We all try to make sure our birds chew on bird friendly things, but every so often they beak something seriously seriously bad for them. And us. What's the Most expensive thing that your birds have destroyed?

With me, it was a $200 dollar Wacom Tablet. Chewed right through my cord >.<


----------



## JaimeS (Nov 28, 2011)

My birds haven't destroyed anything major. The only thing "bad" they chewed up was my blinds, but I let them do it. Because they are super spoiled and they are just cheap blinds. 

My rabbit, on the other hand, has chewed too many cords to count. We use cord protectors in the areas she is allowed in but she is an expert at going where she isn't supposed to, and we are guilty of forgetting to move portable device cords! I never get mad at her though, it is always our fault because we know that she will do it and we (mostly my hubby) are the ones who are careless in shutting doors or leaving things out!


----------



## Fweet (Apr 9, 2012)

Nearly all my books have nibbles including the fiendishly-expensive ones bought for university, they've done in at least a dozen sets of headphones including the cable on a set of Sennheisers & eaten* a lot* of wallpaper. The most dangerous thing one of them did was chew off the plastic covering on an anglepoise lamp wire so when I went to move it the subsequent electric shock made my hair stand on end; the bird cackled.
I'd say the most potentially expensive thing they've chewed was a painting I'd been commissioned & paid up front to do; did I start it again or refund the money? Nah, slapped a bit of gumtape on the back to cover the holes & painted over it. Luckily the lady was understanding & said it 'Added to the charm & made it more personal.' Phew.


----------



## vampiric_conure (Jul 8, 2012)

JaimeS said:


> My rabbit, on the other hand, has chewed too many cords to count. We use cord protectors in the areas she is allowed in but she is an expert at going where she isn't supposed to, and we are guilty of forgetting to move portable device cords! I never get mad at her though, it is always our fault because we know that she will do it and we (mostly my hubby) are the ones who are careless in shutting doors or leaving things out!

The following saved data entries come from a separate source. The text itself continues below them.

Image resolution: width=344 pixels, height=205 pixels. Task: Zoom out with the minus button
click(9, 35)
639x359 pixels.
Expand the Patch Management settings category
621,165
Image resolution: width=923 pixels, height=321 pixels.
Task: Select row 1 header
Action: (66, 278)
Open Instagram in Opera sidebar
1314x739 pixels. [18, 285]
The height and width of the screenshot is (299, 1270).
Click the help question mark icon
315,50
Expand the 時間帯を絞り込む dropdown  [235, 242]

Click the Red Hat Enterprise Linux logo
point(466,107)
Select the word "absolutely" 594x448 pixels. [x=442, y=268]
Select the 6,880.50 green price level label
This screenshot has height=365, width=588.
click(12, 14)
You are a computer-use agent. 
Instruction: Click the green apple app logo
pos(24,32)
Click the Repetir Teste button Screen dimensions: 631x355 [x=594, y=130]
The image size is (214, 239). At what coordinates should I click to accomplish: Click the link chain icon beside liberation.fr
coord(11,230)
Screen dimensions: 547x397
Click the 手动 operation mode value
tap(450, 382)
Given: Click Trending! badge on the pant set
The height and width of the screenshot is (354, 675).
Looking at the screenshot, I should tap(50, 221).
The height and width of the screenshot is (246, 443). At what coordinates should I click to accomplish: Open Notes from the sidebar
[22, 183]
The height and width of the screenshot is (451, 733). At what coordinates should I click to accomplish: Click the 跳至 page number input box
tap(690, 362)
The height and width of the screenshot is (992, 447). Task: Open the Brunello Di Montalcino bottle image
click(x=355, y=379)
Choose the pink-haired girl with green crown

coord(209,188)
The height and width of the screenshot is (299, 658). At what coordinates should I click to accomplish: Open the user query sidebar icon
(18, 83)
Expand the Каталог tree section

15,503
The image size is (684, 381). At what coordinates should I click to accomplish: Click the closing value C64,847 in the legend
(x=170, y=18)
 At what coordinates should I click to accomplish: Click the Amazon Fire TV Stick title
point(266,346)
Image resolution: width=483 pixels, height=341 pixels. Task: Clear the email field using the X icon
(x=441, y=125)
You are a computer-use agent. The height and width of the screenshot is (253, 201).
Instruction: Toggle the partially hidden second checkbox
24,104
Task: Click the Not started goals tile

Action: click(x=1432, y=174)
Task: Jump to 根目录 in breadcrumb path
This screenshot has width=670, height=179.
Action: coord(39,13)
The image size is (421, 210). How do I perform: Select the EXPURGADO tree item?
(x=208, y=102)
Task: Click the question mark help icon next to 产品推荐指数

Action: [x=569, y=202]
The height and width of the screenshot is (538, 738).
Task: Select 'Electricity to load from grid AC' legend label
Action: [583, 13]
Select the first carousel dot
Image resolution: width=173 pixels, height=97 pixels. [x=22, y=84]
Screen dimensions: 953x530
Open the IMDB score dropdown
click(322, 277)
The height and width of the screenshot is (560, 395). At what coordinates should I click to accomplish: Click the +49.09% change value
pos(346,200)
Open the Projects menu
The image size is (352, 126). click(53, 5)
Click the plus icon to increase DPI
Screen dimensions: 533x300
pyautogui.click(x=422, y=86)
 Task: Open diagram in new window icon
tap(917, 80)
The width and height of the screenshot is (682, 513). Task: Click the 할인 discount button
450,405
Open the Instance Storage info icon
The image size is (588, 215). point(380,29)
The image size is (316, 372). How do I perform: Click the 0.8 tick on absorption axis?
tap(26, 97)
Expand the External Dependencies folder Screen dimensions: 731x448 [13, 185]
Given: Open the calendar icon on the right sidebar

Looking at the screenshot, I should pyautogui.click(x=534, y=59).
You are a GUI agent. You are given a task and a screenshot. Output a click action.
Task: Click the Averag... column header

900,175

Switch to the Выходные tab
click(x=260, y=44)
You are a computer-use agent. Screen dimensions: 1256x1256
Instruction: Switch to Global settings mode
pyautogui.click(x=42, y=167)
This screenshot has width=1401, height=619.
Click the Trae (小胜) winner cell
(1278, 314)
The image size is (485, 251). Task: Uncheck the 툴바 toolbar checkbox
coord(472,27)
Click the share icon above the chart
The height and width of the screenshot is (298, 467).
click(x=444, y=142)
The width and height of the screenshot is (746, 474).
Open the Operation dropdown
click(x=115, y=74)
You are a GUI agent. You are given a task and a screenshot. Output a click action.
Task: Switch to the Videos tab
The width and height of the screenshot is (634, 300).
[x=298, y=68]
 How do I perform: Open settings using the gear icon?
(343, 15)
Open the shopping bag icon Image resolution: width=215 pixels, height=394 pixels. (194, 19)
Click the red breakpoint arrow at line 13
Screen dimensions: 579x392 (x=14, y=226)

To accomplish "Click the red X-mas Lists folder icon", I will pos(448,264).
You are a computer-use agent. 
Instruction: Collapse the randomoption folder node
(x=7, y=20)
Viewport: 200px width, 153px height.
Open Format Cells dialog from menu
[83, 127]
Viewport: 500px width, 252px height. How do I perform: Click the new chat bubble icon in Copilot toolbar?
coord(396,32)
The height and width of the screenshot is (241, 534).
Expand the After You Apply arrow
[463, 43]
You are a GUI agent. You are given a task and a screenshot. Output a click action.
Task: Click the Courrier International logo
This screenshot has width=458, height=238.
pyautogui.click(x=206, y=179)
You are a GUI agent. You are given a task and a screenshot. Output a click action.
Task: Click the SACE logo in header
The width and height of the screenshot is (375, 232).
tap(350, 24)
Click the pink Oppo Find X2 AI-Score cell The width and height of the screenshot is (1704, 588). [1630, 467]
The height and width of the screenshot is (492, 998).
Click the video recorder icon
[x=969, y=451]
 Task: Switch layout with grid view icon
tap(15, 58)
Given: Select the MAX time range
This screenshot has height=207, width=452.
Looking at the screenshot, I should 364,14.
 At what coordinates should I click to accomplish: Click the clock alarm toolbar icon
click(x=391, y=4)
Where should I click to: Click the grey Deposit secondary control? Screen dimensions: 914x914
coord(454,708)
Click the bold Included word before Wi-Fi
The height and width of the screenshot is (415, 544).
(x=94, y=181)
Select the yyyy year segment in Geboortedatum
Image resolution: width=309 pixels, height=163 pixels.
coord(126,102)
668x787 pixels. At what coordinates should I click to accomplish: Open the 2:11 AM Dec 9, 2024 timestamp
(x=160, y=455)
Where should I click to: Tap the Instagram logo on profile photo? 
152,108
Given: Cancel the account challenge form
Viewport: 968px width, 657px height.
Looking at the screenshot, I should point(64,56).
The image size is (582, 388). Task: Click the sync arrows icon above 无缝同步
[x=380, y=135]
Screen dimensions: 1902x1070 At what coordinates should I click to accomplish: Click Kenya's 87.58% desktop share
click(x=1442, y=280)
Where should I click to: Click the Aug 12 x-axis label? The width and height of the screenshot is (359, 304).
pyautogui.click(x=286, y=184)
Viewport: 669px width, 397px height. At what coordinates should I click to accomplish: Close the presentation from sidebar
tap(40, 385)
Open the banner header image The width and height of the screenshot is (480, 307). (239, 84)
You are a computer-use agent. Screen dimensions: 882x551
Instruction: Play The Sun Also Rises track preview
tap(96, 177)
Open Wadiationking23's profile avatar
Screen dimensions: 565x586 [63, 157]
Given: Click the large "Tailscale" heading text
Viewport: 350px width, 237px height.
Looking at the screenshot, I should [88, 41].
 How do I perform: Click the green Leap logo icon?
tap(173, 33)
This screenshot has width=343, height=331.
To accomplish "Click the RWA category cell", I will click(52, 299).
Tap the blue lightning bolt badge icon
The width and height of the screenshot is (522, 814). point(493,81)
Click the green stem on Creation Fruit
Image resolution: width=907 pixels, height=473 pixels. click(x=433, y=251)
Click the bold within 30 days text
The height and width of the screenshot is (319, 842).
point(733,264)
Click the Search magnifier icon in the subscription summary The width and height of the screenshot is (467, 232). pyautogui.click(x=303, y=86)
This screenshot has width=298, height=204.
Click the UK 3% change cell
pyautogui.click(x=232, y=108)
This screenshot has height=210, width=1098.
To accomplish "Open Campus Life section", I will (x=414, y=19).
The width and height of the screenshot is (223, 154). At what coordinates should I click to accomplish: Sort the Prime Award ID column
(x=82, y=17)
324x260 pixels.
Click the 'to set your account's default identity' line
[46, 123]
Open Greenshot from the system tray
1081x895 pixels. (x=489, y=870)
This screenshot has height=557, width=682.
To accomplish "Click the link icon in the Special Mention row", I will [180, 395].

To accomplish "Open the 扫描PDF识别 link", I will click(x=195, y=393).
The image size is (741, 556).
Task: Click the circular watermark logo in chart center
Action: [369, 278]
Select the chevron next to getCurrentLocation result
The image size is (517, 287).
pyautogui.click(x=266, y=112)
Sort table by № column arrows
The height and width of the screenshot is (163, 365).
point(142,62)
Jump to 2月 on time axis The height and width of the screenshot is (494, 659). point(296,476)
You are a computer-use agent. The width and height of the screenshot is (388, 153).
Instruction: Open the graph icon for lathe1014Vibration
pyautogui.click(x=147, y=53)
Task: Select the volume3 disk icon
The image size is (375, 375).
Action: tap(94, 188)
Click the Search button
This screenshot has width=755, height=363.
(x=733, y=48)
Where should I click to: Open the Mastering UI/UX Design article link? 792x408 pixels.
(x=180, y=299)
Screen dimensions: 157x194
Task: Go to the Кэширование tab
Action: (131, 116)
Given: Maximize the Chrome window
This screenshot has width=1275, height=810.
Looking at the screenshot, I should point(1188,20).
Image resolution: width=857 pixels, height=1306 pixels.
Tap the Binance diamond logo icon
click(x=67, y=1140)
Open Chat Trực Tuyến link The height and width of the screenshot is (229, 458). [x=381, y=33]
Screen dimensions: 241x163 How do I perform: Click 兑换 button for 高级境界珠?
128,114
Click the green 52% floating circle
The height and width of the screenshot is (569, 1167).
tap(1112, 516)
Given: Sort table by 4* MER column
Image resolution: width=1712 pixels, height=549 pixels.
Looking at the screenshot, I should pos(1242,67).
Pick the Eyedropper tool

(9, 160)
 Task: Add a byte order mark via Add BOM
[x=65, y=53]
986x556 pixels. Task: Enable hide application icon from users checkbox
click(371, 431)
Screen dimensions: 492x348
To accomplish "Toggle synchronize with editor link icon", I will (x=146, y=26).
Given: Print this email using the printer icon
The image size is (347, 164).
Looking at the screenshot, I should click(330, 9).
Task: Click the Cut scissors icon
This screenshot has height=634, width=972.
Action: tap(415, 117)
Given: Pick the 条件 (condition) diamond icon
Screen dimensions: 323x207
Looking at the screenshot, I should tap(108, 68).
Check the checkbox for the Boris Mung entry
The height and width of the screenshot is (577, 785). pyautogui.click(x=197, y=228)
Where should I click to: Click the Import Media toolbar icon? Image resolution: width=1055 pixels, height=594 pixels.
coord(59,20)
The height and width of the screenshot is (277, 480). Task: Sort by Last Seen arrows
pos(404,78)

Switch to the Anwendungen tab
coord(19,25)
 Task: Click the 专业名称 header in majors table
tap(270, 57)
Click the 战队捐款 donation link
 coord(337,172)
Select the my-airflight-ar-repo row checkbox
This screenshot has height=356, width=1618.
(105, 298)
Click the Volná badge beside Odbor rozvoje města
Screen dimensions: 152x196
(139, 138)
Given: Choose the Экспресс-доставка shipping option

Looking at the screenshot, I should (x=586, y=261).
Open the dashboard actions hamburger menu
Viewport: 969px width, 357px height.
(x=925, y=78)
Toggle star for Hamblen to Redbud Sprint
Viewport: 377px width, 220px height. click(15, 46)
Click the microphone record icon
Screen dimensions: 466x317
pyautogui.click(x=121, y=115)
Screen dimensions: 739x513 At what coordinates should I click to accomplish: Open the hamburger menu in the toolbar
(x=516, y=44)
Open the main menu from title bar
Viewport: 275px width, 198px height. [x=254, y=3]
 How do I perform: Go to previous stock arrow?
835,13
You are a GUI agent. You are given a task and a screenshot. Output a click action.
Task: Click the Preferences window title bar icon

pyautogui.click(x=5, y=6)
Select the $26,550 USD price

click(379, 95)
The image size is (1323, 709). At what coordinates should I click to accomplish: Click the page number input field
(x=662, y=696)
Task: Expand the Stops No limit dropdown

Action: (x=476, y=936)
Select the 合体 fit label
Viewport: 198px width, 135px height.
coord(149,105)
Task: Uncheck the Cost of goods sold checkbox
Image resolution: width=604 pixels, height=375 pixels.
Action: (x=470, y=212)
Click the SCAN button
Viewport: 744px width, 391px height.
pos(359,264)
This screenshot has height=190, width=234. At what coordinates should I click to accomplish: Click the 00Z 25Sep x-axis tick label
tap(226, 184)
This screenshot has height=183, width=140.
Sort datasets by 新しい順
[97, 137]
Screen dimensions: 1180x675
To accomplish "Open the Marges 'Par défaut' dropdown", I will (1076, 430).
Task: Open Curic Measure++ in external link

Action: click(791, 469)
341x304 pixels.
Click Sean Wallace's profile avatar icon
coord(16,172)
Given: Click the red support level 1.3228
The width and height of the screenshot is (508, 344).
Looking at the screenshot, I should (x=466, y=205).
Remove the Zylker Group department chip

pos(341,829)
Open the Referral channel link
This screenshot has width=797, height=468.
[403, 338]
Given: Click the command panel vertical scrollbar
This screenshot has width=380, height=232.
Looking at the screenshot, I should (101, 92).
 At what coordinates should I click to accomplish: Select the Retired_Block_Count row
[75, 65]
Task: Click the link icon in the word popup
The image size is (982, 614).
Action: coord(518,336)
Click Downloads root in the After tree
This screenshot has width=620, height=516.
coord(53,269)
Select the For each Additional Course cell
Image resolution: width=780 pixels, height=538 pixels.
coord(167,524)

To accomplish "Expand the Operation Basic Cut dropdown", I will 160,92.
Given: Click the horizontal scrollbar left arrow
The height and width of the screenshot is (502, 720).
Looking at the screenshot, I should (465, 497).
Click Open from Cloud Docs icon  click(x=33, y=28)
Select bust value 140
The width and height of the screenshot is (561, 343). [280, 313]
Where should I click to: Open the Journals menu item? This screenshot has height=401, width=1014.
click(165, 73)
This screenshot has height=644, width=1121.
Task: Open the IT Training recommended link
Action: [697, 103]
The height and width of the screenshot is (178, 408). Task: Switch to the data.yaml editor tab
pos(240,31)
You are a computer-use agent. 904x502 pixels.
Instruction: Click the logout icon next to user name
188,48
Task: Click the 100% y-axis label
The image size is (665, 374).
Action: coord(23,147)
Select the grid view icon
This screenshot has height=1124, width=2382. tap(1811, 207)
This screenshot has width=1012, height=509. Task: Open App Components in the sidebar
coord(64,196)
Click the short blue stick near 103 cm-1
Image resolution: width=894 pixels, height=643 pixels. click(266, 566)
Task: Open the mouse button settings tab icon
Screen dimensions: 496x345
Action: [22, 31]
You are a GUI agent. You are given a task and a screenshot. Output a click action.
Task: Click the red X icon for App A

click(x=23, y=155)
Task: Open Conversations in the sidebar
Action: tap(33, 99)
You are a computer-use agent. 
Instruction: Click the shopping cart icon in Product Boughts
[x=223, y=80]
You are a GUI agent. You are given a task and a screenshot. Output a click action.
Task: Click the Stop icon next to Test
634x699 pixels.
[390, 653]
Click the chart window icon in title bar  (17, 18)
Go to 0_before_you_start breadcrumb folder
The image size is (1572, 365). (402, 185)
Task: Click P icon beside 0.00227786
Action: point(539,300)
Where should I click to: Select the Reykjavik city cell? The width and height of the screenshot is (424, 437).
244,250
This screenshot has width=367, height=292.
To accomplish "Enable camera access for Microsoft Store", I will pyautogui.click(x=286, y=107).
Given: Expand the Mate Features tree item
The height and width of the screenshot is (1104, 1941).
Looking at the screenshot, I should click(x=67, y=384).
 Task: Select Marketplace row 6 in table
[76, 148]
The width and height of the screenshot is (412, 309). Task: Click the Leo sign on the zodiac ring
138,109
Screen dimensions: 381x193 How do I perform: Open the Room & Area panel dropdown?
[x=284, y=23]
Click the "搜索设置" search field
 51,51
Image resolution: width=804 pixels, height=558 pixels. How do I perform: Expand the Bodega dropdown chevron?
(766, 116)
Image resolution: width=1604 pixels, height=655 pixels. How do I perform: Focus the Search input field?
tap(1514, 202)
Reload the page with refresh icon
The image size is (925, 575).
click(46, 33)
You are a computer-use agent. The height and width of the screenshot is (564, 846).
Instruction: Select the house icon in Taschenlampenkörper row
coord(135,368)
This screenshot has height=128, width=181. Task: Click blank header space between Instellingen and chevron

Lordy...I can name a zillion things my dog has chewed through as a puppy. The most ironic was a book on dog training, LOL. The cables to my stereo system has to be the most expensive, but as the system was dying a glorious death, I forgave her. >.<


----------



## JaimeS (Nov 28, 2011)

LOL! That is too funny!


----------



## Fortunate (Oct 31, 2011)

oh gosh - i dont have a book that hasnt been chewed, either by bird or dog!
My birds have chewed my cellphone, wires, curtains, blankets, you name it! 

The latest "challange" was seeing how quickly they could shred the newspaper (while I was trying to read it)


----------



## Loopy Lou (Jul 26, 2012)

Smokey has chewed right through a painting i did on canvas. Luckily i'm no major artist haha.

I had to remove some stuff off shelves though as he knocked over a crystal dolphin ornament that my granny gave me before she died. I have a pair of them and they're worth quite a bit. It survived, phew! After the fright as he knocked it over, i'm sure he laughed :blink:

In my last house my budgies used to perch on the curtain pole. They tore strips through the wallpaper above it, then started on the plaster. After four years of living there the brick was exposed :blush:


----------



## Thunderbird (Jun 18, 2012)

Headphone cords (two), not the blinds themselves but the thick plastic bumper on the blinds, a school binder, and many many novels and textbooks. :'(


----------



## bjknight93 (Nov 13, 2011)

The walls.  they sit on the curtain rod or the top of their cage and chew through the walls. It's awful!


----------



## sangs_becky (Jun 25, 2012)

vampiric_conure said:


> Lordy...I can name a zillion things my dog has chewed through as a puppy. The most ironic was a book on dog training, LOL. The cables to my stereo system has to be the most expensive, but as the system was dying a glorious death, I forgave her. >.<


i know lol brings back memories of my girl becky when she shewed up the pc wires and broke down the system CPU , my dogs are all grown ups between the age group 4-6 and they still chew on everything possible

Charlie my Alexandrian parrot, he used to sit on my shoulder and he has chewed up my ear rings, destroyed my chain and the pendant. everyday he chews up his cage wires even when we give him wooden blocks

My tiels are very sweet they just stop with the news papers


----------



## meaggiedear (Nov 20, 2011)

The only thing that ever has bothered me is the pads on my laptop. The top of the screen that pads the screen when you close it. Grey chewed right through them. I was so upset. My computer was pristine until he did that. I put scotch tape on what's left of them.


----------



## MeanneyFids (Aug 24, 2010)

i think i lucked out as my tiels are the least damaging pets besides our hedgehog that we own lol

our lovebirds have chewed up every plant we've owned and my paintings on my wall lol and all my bird talk magazine posters...


----------



## RedQueen (Feb 21, 2012)

meaggiedear said:


> The only thing that ever has bothered me is the pads on my laptop. The top of the screen that pads the screen when you close it. Grey chewed right through them. I was so upset. My computer was pristine until he did that. I put scotch tape on what's left of them.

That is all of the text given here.